**HOW TO COMPLETE THIS TASK:** Restate word for word the entries below, starting with the line with "Instruction: Expand microphone" and continuing through the line with "is (721, 1186).". Include both of those lines and no others.

+++ SOURCE DATA

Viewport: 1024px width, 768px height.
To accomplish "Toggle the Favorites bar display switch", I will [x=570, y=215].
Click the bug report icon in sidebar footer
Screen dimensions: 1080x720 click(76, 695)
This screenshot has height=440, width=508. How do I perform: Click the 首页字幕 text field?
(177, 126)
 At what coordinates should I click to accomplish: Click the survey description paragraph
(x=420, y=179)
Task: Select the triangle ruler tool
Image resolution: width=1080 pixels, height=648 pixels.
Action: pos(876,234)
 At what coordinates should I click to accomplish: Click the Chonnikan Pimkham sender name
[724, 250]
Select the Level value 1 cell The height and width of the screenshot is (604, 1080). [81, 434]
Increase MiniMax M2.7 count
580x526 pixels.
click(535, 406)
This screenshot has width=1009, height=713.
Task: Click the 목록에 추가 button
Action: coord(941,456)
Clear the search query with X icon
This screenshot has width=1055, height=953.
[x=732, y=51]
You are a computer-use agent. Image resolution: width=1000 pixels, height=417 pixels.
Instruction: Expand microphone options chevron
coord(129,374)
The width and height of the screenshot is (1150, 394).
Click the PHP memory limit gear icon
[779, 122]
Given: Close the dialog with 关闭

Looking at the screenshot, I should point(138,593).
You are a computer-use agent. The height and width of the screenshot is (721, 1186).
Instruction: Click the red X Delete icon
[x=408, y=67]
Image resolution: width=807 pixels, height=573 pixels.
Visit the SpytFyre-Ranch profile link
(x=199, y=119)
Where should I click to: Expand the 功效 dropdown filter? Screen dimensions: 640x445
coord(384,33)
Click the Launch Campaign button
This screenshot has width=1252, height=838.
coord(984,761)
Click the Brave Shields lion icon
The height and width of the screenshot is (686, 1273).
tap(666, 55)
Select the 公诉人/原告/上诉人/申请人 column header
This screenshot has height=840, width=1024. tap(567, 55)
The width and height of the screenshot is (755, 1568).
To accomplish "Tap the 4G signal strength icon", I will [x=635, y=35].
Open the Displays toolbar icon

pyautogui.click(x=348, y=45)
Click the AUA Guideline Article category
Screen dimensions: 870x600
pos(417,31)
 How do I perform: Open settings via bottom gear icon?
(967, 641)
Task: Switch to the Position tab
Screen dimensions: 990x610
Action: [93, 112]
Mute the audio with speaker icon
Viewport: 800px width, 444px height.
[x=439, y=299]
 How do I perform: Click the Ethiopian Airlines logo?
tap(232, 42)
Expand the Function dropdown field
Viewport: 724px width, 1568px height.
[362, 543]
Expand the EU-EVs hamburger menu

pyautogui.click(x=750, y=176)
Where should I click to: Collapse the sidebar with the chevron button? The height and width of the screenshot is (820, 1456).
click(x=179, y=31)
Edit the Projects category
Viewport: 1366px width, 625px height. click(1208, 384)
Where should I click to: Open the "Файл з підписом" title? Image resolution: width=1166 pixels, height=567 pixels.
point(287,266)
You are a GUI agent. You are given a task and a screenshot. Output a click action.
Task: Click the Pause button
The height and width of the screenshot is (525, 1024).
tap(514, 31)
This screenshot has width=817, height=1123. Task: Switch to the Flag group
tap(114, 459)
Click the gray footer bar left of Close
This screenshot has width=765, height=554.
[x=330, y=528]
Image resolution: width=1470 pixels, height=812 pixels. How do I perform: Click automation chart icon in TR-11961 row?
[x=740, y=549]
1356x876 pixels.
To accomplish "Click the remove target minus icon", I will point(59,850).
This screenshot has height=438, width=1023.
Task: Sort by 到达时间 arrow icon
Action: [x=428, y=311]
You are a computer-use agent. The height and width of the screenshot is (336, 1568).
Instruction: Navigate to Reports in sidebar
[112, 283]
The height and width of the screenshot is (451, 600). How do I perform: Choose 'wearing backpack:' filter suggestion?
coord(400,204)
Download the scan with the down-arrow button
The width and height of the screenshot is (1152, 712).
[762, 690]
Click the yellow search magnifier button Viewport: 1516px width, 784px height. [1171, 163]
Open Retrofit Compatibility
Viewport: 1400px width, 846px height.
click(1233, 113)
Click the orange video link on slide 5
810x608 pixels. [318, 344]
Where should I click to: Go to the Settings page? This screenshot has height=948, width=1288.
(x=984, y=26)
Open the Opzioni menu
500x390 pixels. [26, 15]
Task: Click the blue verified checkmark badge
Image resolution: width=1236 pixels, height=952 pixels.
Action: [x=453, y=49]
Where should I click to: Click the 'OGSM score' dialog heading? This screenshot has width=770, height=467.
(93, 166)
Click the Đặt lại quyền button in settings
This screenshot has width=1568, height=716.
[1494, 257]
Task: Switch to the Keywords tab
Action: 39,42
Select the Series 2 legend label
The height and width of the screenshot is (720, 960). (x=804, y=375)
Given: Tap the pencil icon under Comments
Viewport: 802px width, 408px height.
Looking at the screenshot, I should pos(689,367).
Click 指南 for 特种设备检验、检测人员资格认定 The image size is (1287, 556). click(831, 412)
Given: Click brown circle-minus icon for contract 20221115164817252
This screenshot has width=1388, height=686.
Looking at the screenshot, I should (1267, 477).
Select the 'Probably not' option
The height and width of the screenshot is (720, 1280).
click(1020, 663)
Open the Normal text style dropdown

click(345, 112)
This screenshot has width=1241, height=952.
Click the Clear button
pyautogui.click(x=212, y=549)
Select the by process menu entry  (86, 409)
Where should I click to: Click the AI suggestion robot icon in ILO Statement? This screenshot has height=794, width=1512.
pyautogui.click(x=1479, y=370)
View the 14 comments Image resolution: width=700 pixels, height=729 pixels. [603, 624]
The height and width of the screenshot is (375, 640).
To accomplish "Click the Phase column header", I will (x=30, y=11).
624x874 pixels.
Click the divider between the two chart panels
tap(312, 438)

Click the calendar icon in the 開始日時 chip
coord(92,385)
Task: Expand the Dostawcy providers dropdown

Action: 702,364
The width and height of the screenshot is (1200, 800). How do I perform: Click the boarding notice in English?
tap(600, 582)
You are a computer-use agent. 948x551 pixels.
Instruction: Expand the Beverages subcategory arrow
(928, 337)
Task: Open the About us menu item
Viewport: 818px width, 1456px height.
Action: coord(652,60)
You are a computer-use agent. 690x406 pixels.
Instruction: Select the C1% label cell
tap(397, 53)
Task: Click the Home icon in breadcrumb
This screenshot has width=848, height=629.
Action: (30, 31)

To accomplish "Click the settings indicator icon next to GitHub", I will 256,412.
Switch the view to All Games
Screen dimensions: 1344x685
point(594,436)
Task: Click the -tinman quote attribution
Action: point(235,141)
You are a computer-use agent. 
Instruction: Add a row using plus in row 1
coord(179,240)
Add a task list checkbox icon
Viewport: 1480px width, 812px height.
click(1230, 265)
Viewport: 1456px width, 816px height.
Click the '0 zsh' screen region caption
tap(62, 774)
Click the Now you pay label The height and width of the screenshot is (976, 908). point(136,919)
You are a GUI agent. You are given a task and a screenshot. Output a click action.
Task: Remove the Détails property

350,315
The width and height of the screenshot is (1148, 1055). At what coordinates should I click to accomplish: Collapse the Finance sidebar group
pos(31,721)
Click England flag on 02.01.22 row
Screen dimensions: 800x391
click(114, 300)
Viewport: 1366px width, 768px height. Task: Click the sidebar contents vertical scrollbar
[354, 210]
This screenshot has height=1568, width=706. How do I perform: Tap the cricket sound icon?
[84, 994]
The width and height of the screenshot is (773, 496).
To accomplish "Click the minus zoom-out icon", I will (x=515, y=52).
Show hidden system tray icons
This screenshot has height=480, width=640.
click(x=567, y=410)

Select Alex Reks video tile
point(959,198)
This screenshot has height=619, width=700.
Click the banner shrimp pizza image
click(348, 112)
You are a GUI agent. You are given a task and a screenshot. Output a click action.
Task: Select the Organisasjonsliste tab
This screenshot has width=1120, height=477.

++++++

**PROBLEM SOLUTION:**
Instruction: Expand microphone options chevron
coord(129,374)
The width and height of the screenshot is (1150, 394).
Click the PHP memory limit gear icon
[779, 122]
Given: Close the dialog with 关闭

Looking at the screenshot, I should point(138,593).
You are a computer-use agent. The height and width of the screenshot is (721, 1186).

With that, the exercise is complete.